Elektroenergetyka
Premier o możliwych manipulacjach ceną energii: ME zleciło audyt
Prezes Urzędu Regulacji Energetyki złożył do prokuratury zawiadomienie o podejrzeniu popełnienia przestępstwa w związku z możliwością manipulowania cenami prądu na Towarowej Giełdzie Energii. Do podejrzeń regulatora odniósł się dziś premier Mateusz Morawiecki. Zaznaczył on, że minister energii Krzysztof Tchórzewski zlecił już audyt w spółkach energetycznych.
"Przedwczoraj prezez URE poinformował o zgłoszeniu do prokuratury zawiadomienia o podejrzeniu przestępstwa dot. manipulacji cenowych. Teraz dodatkowo potwierdzają się informacje, że to nie tylko podmioty mniejsze, ale również któryś z podmiotów dużych uczestniczył w jakichkolwiek manipulacjach cenowych związanych z kształtowaniem się ceny na Towarowej Giełdzie Energii, to takie zdarzenia, zachowanie są absolutnie niedopuszczalne” - stwierdził szef rządu.

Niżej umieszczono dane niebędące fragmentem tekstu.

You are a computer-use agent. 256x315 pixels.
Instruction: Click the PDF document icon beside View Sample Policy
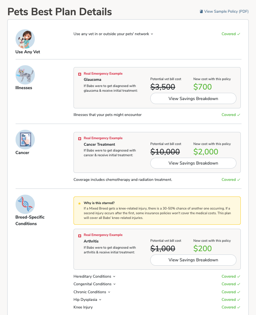pyautogui.click(x=201, y=12)
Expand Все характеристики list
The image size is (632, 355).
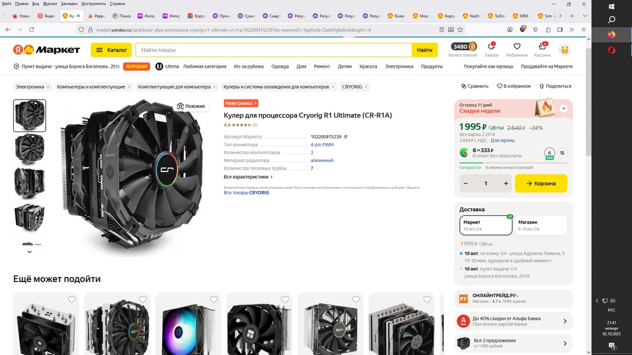[248, 177]
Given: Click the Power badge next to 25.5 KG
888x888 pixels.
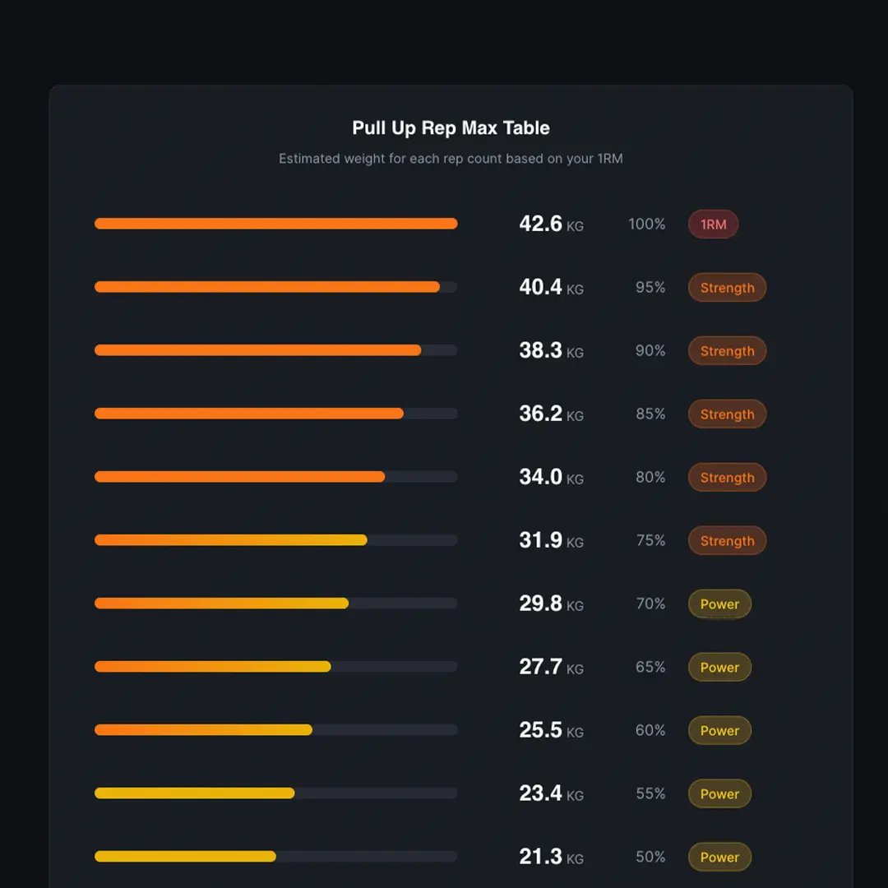Looking at the screenshot, I should (x=719, y=730).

"Wiem, że pan minister Tchórzewski zlecił już audyt we wszystkich spółkach, będzie to bardzo dokładna kontrola. Jestem też zdania, że jeśli URE dostrzegł jakiekolwiek wątpliwości dotyczące uczciwości formowania, kształtowania się ceny na TGE, to zgłosił te nieprawidłowości i mam nadzieję, że szybko się o tym przekonamy i konsekwencje zostaną wyciągnięte” - podkreślił premier.
Prezes URE Maciej Bando powiedział Polskiej Agencji Prasowej, że jego zdaniem na rynku energii elektrycznej mogło dojść do manipulacji. "Coś jest nie tak, to nie tylko dwutlenek węgla i nie tylko węgiel” - zaznaczył.
"Po pięciu i pół miesiącach szczegółowych badań zgromadziliśmy taki materiał dowodowy, który umożliwił nam złożenie uzasadnionego wniosku” - powiedział.
„Trwa postępowanie, które pozwoli nam, a później prokuraturze na określenie, kto konkretnie jest winien. Mówimy o przekroczeniu zasad etycznego obrotu, etycznego handlu. Dzisiaj jest zdecydowanie za wcześnie, by wyciągać jakiekolwiek wnioski, jest jednak faktem, że państwowe firmy zdominowały rynek” - dodał Bando w rozmowie z PAP.